Orange Money Cameroun has suffered a legal setback in its dispute with the Caisse des dépôts et consignations (CDEC) over the BOFAS-Afriland case. On April 7, 2026, the Court of First Instance of Yaoundé Administrative Center rejected the mobile money operator’s request to cancel a payment order of more than CFA3.68 billion issued by the CDEC.
According to court records, the judge first dismissed Orange Money’s jurisdictional objection, then accepted the case for review but ultimately ruled against the company on the merits and ordered it to pay legal costs. The decision was declared immediately enforceable, with Orange Money granted 15 days to appeal.
In its filing, Orange Money had asked the court to nullify the payment order served on February 26, 2026, along with any subsequent enforcement actions.
The company challenged the legal basis of the procedure, arguing that it could not be held jointly liable without a prior court ruling. It maintained that its role as a third-party holder could only produce legal effects after a decision by an administrative judge ruling on its responsibility. This argument was not upheld by the court.
The dispute traces back several months. Orange Money said it received a third-party seizure notice on July 4, 2025, requesting the transfer of funds linked to Afriland First Bank.
The company also pointed to a March 20, 2025 administrative court order that had suspended the mobilization of guarantees issued by Afriland in connection with the project. It argued that it was caught between two enforceable decisions: a court ruling on one side and a recovery notice on the other.
According to its submissions, the process continued with a recovery notice issued on December 19, 2025, followed by a payment demand on January 30, 2026, and the contested order on February 26.
Sources within the CDEC indicate that Orange Money’s resistance to the recovery process could expose it to late payment penalties, based on a decree adopted on December 1, 2023 governing the transfer of funds to the institution. The regulation provides for interest charges calculated at the BEAC marginal lending rate plus two percentage points for delayed payments.
These penalties could reach around CFA150 million, according to the same sources, though this figure has not been independently confirmed.
The CDEC is also considering additional measures to enforce payment, including the possibility of freezing assets held by Orange Money within the banking system.
BGFIBank Cameroun, also involved in the case as a presumed third-party holder, has taken a different approach. Since March 26, 2026, the bank has withdrawn from all ongoing legal proceedings to open negotiations with the CDEC, according to correspondence reviewed by Investir au Cameroun.
Led by Abakal Mahamat, the bank appears to be seeking a settlement to limit its exposure, in contrast to Orange Money’s legal challenge.
The dispute stems from the BOFAS case, involving a public works contract awarded in 2022 for the Bamenda–Babadjou road section, valued at CFA14.32 billion and initially scheduled for completion within 15 months. The contract was later terminated due to delays in execution.
Since then, the case has shifted from infrastructure works to the recovery of financial guarantees, estimated at nearly CFA3.68 billion and issued by Afriland First Bank.
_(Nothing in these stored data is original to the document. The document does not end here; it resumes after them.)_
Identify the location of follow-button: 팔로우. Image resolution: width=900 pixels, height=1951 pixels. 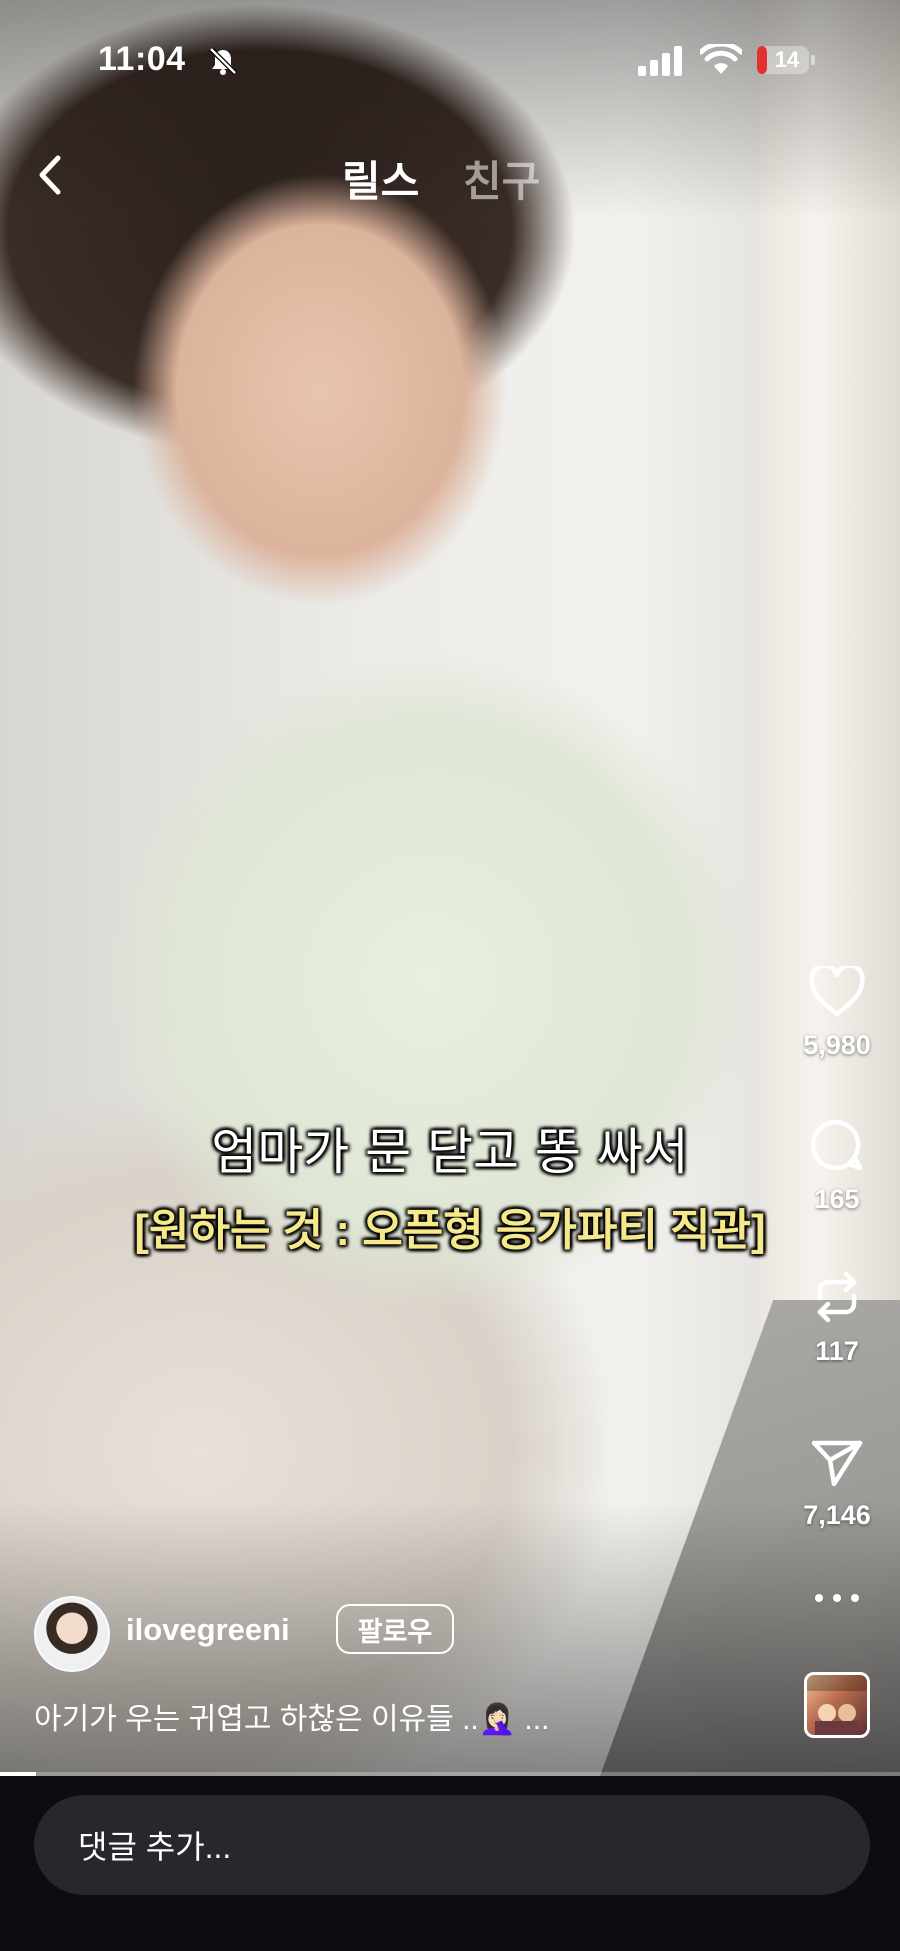
(395, 1629).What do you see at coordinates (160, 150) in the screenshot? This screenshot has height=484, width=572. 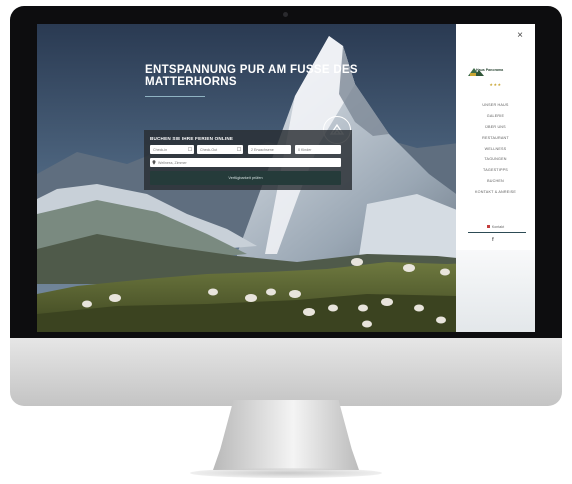 I see `checkin-placeholder: Check-in` at bounding box center [160, 150].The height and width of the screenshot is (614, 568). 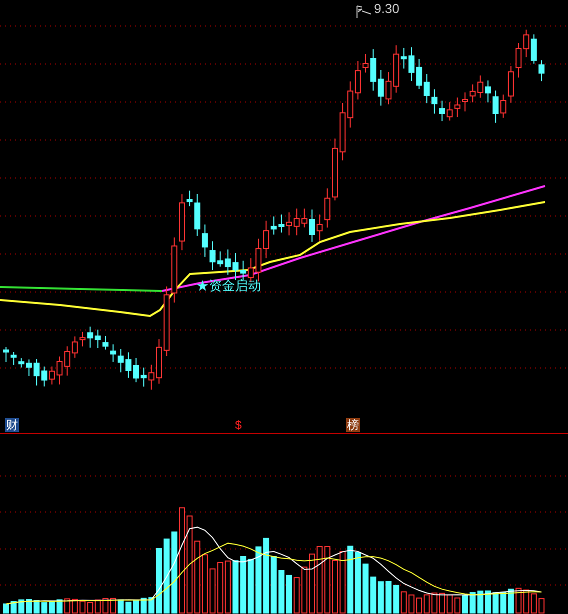 What do you see at coordinates (353, 425) in the screenshot?
I see `ranking-badge: 榜` at bounding box center [353, 425].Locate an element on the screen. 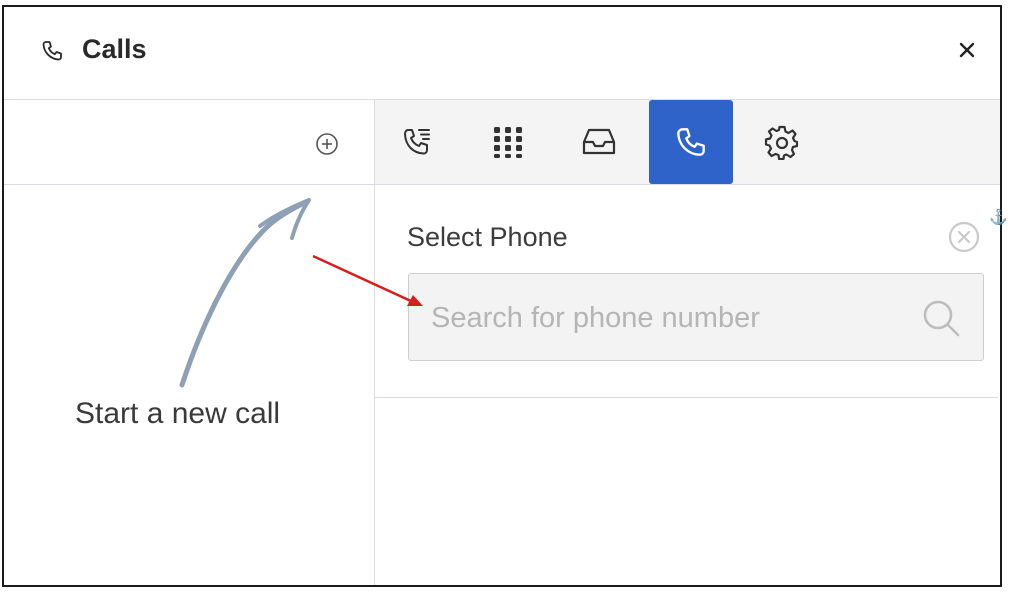 Image resolution: width=1009 pixels, height=592 pixels. section-divider is located at coordinates (686, 398).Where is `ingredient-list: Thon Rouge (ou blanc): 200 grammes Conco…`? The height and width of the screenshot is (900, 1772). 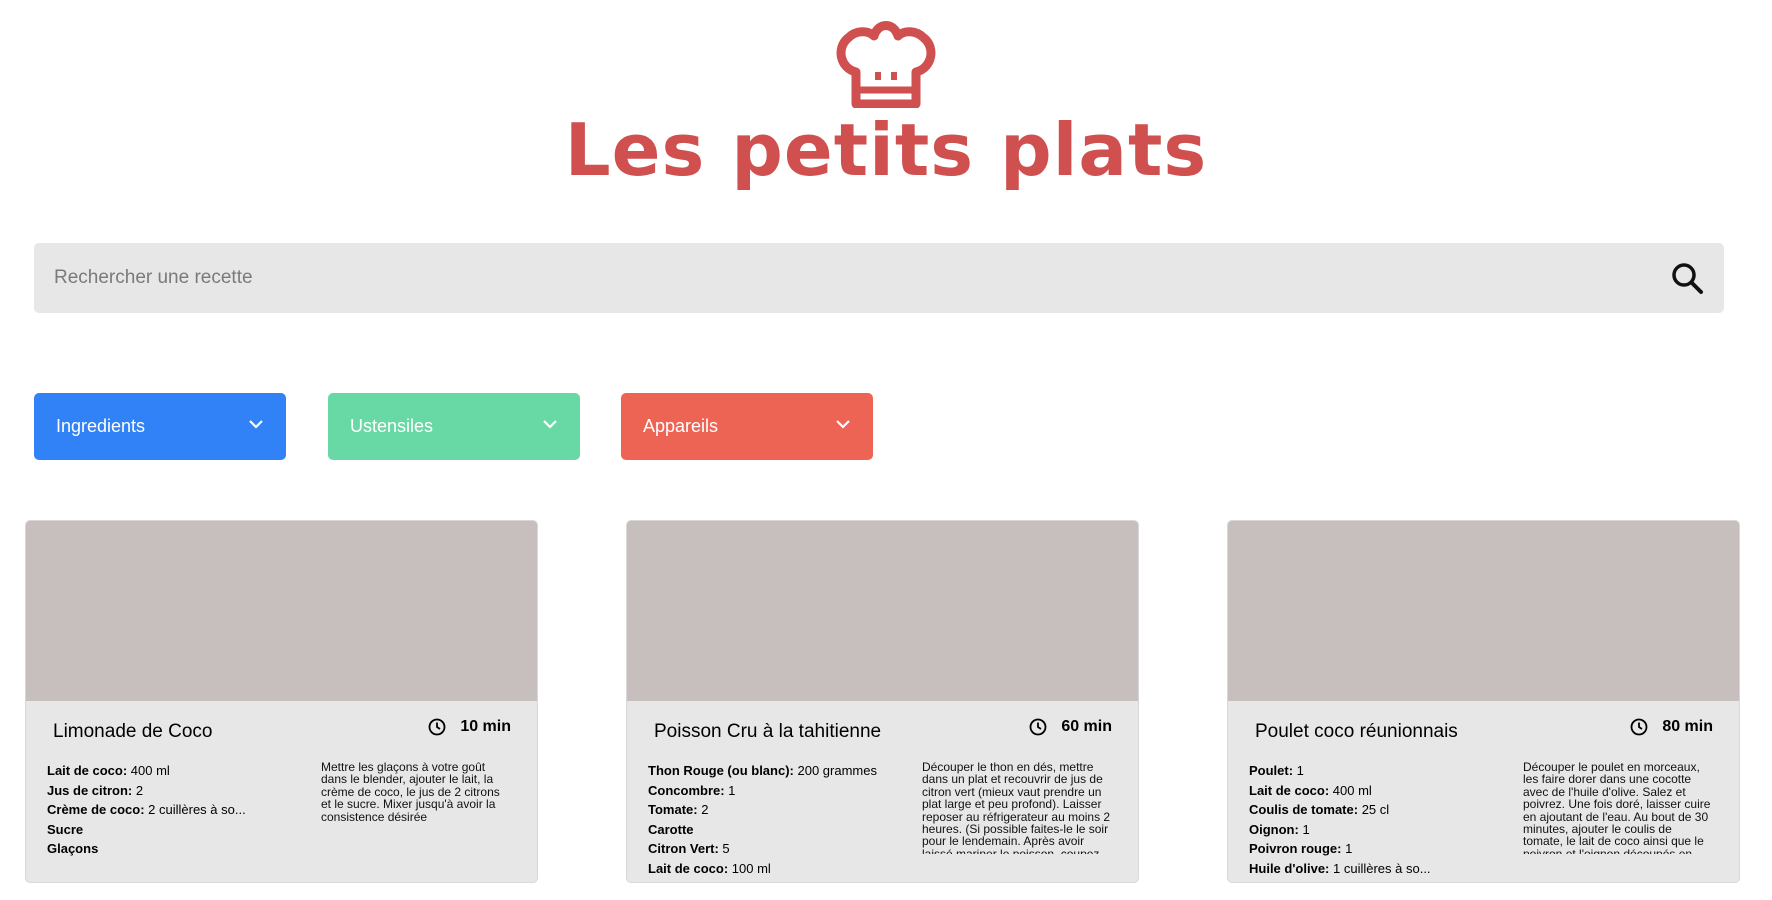 ingredient-list: Thon Rouge (ou blanc): 200 grammes Conco… is located at coordinates (770, 820).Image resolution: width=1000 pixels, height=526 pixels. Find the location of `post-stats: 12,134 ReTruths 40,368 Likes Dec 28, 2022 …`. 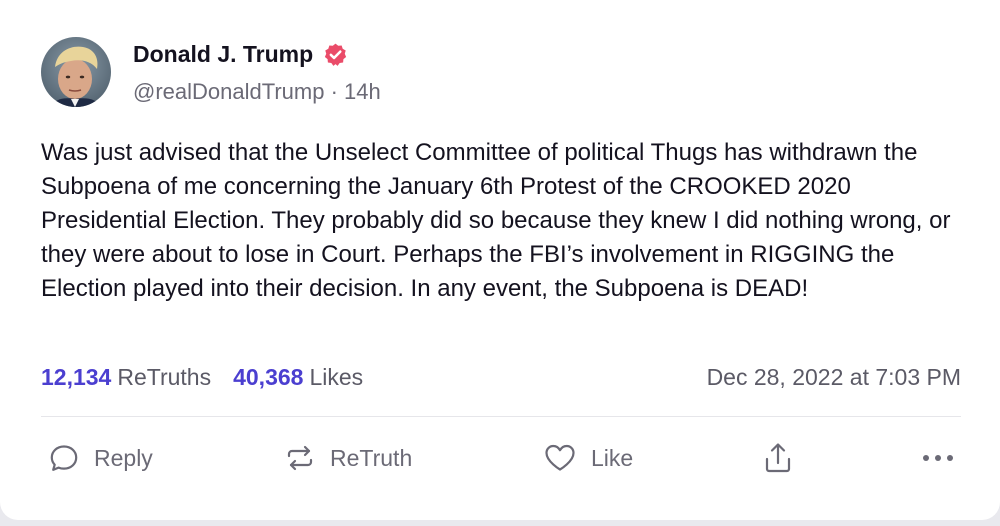

post-stats: 12,134 ReTruths 40,368 Likes Dec 28, 2022 … is located at coordinates (501, 377).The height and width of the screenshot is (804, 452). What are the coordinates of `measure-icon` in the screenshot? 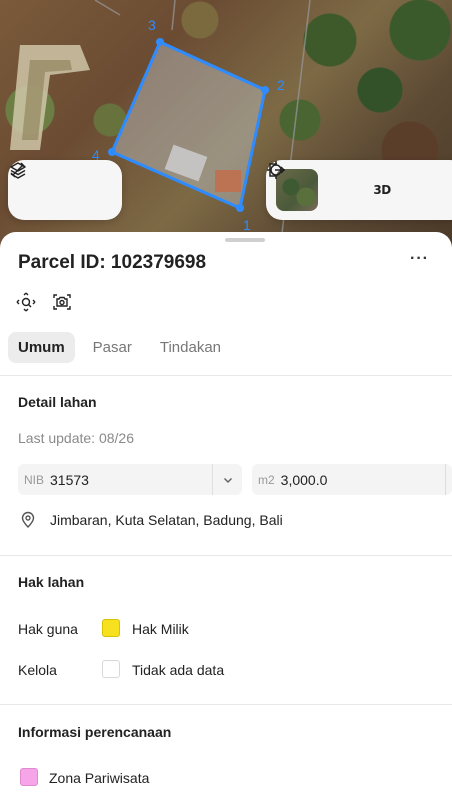 It's located at (56, 182).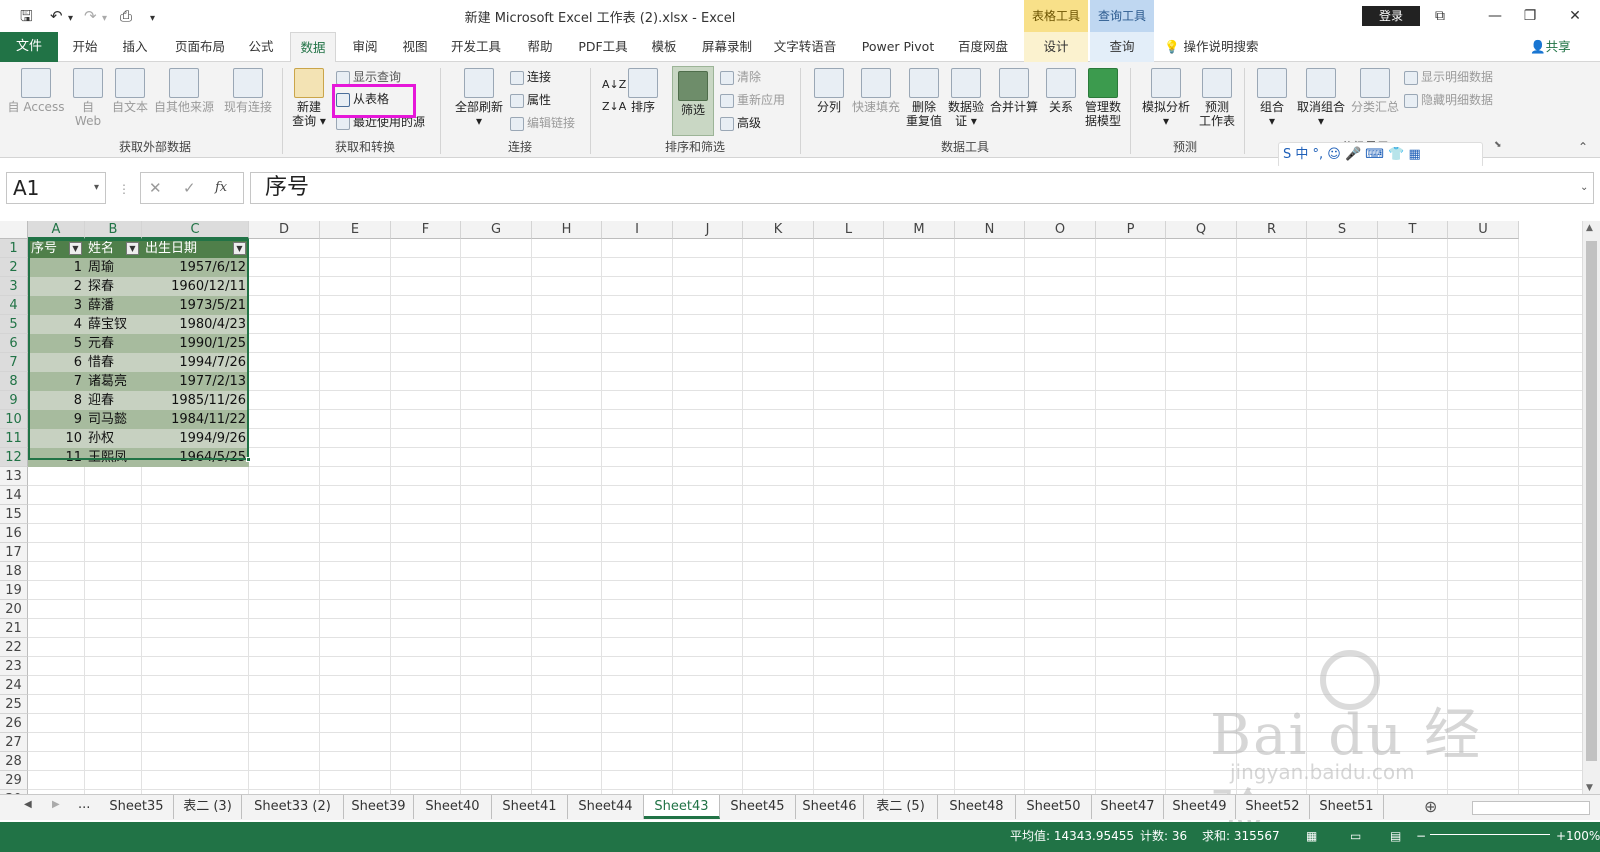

It is in this context that the CDEC initiated forced recovery proceedings against third-party holders.
The institution relies on treasury privilege provisions, including Article 43 of the April 14, 2008 law governing deposits and consignments, which allows seizure to proceed regardless of opposition.
The targeted funds correspond to Afriland First Bank assets held by entities such as BGFIBank Cameroun and Orange Money Cameroun. These entities are not the original debtors but are considered holders of funds subject to seizure under the recovery process.
While the case is not yet closed, the first-instance ruling strengthens the CDEC’s position in a dispute that now extends beyond the BOFAS-Afriland file. At stake is the broader balance between public contract enforcement, financial guarantees, and the liability of third-party holders—an issue with implications for the wider banking and financial sector.